Eugene Robinson Hammers Obama Over AP
The provocative headline "Obama administration mistakes journalism for espionage" doesn't appear in a traditionally conservative paper like the NY Post or Wall Street Journal; it's in the Washington Post. And before you equivocate, no, it's not hovering over the byline of Charles Krauthammer or George Will at WaPo, it's accompanying a column by long-time Obama apologist Eugene Robinson.
Robinson hammers the Obama Administration and the Department of Justice for their overreach in handling the Associated Press' reporting of a foiled terror attempt.
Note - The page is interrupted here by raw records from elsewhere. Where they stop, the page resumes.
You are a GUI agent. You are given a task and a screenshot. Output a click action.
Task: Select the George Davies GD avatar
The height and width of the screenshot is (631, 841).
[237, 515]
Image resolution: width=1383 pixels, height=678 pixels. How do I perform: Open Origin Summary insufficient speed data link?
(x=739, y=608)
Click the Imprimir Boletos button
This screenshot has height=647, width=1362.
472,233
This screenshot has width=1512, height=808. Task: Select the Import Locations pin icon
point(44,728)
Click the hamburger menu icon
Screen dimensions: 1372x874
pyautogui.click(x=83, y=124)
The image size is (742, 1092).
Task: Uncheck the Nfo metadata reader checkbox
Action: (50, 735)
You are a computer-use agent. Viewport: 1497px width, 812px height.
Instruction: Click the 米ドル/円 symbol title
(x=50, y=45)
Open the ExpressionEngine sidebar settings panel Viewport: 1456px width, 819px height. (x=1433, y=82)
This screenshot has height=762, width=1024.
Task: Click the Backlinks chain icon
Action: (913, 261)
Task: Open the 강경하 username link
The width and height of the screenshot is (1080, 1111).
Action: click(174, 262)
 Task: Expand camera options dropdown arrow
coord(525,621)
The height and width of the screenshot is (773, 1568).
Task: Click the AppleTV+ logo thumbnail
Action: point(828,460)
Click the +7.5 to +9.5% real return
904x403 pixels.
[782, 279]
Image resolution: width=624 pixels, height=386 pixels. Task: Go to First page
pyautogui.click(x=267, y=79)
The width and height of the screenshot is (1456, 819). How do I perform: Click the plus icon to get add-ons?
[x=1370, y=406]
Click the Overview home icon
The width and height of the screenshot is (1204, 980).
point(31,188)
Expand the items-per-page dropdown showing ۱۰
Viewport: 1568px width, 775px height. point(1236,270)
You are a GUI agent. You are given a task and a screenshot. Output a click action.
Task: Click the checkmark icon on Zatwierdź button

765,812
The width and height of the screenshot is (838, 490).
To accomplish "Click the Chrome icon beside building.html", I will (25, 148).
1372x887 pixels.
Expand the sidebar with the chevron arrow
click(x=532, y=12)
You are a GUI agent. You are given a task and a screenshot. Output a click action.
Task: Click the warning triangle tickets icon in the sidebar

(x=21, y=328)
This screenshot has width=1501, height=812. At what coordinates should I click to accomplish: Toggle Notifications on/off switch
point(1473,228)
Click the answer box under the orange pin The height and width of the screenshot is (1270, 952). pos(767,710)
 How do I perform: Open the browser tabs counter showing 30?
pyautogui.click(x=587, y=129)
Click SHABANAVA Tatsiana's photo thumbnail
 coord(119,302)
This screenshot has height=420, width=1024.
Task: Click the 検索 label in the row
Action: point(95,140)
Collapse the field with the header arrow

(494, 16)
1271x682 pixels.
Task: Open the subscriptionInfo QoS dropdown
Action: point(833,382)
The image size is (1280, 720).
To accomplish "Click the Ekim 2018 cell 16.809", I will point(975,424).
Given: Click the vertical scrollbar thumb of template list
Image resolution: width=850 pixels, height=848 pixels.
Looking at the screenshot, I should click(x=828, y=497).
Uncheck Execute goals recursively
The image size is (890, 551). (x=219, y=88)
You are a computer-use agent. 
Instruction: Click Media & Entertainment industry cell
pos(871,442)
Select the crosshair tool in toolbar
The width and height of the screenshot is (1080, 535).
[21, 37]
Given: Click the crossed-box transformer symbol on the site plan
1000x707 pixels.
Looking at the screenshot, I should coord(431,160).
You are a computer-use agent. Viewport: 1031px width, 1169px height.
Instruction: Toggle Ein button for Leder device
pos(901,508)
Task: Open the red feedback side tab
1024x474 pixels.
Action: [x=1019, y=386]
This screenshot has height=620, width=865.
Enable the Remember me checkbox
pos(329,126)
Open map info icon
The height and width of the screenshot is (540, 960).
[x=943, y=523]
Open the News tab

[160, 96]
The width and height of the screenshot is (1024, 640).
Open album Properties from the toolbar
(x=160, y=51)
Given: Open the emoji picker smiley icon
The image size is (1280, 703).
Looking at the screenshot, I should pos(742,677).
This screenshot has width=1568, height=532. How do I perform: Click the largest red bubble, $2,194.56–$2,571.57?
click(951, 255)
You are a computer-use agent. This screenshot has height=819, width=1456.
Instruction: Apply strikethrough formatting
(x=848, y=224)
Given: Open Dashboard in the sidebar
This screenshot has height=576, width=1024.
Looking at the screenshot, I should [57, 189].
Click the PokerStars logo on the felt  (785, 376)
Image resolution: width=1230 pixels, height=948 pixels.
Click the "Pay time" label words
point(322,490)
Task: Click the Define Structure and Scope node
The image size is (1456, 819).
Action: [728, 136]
After laying-out the DOJ's actions in secretly obtaining subpoenas which involved phone records of over one hundred reporters, as well as tracking the reporters' movements and their emails, Robinson pulls no punch:
This heavy-handed business isn’t chilling, it’s just plain cold.
It also may well be unconstitutional. In my reading, the First Amendment prohibition against “abridging the freedom . . . of the press” should rule out secretly obtaining two months’ worth of the personal and professional phone records of Associated Press reporters and editors, including calls to and from the main AP phone number at the House press gallery in the Capitol. Yet this is what the Justice Department did.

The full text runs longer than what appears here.